Ensuite, parce que ce petit garçon de 5 ans, né probablement au début de la guerre, ne peut être reconnu comme responsable du contexte dans lequel il est né. Et on peut remonter comme cela assez loin. Les Allemands nés au sortir de 1919, enfants du traité de Versailles, de la crise économique, des ressentiments nationalistes, de l’héritage antisémite, d’une éducation frustrée et ne favorisant pas le questionnement personnel, avaient peu de chance de trouver d’autres échappatoires que celui qui vint. Certes, il y eut des Allemands résistants, et heureusement. Mais ils ne peuvent servir de caution aux juges de l’après-guerre pour déterminer unilatéralement les responsabilités.

Attention, comme dirait l’autre, je n’excuse pas, j’explique. Continuez de suivre le raisonnement avant de me lyncher
.

Les autorités et les dirigeants économiques des pays alliés comme des pays vaincus de la 1e Guerre Mondiale sont à égalité responsables pour avoir promu, encouragé, installé, imposé un système économique et social qui ne pouvait que produire de tels excès. De même que la guerre du Vietnam et la tragédie De My Lai est de la responsabilité des décideurs étatsuniens; que les massacres des colonisations et des épisodes de la décolonisation doivent être imputés aux promoteurs des premières; que l’esclavage, l’apartheid, l’oppression de populations déterminées (Arméniens, Kurdes, Palestiniens); la promotion de guerres civiles dans de nombreux pays africains; etc., etc.

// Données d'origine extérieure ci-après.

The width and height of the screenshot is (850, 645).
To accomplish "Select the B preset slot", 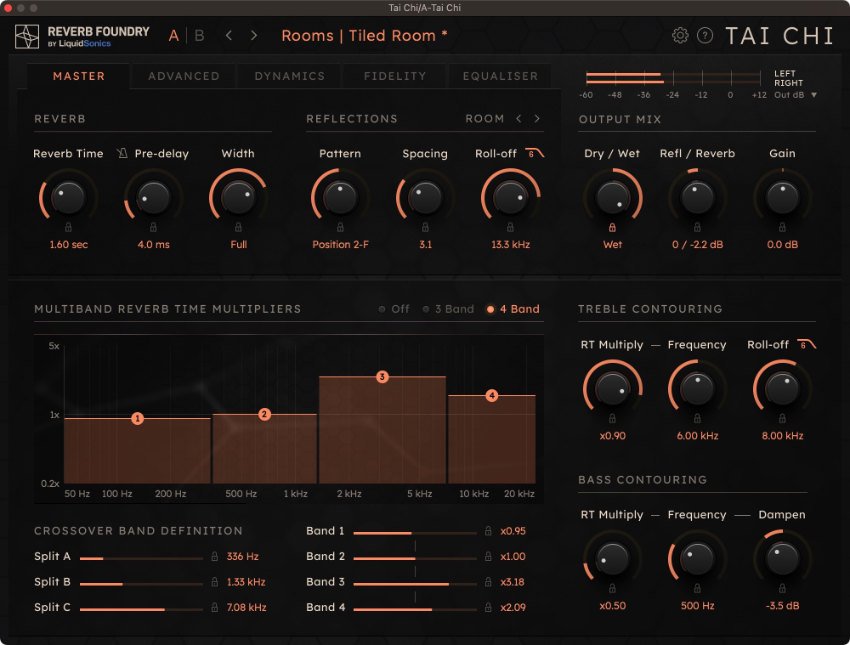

Les tribunaux de Nuremberg et Tokyo devraient paraître ridicules à côté des responsabilités jamais établies au cours de l’histoire. Certes, Göring, Von Papen, Hess et tous les autres étaient largement complices et coresponsables de 12 ans de dictature et de 5 années de guerre. Mais combien de dirigeants alliés, de promoteurs industriels, d’idéologues de tous poils, ne l’ont voulue, cette guerre, en tout cas n’ont pas cherché à l’empêcher, n’ont rien fait pour éteindre le feu des nationalismes, assainir les mauvais mécanismes économiques, encourager les solidarités internationales?

La vérité est que des petits enfants de 5 ans doivent assumer plus de responsabilités que des décideurs politiques, des dirigeants économiques et des imposteurs intellectuels pour toutes les horreurs que l’histoire humaine a connues.

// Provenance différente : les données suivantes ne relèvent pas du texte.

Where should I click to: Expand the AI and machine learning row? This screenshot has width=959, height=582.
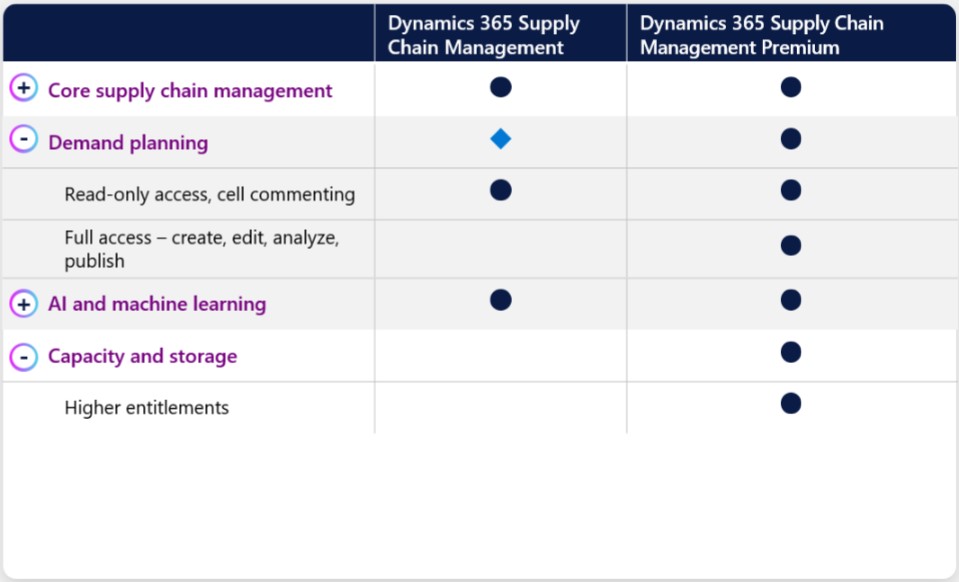(x=24, y=303)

Que certains de ces responsables, une fois leur “peuple” vaincu, fussent alignés sur le banc des accusés en a étonné beaucoup: c’est qu’il ne paraissait pas normal, entre cadors, de se tirer dans les pattes. Généralement, les princes défaits, les présidents déposés, se retrouvaient le plus souvent avec une petite retraite accordée par les vainqueurs -Napoléon ou l’empereur Guillaume n’en ont-ils pas bénéficié? Pourtant, dans le genre responsables, on fait difficilement mieux.

Pour revenir au coeur de cet article, j’aimerais reparler de mes petits Japonais du lendemain de la guerre. Certes, des soldats aux yeux bridés sont allés répandre l’esprit de l’empire du soleil levant sur tout le Pacifique, ont tué, massacré, égorgé, violé et fait ce que des dizaines de générations de soldats ont toujours fait au cours de l’histoire de l’humanité. Et ils ont produit des souffrances terribles à des femmes, des enfants et des hommes pour qui ils seront à jamais la représentation de la plus haute horreur. Mais ce n’est pas le peuple japonais qui est allé massacrer, exploiter d’autres peuples. Ce sont des individus aveugles qui sont allés tuer des individus pour le service d’une cause qui n’y entendait rien dans le domaine des individus.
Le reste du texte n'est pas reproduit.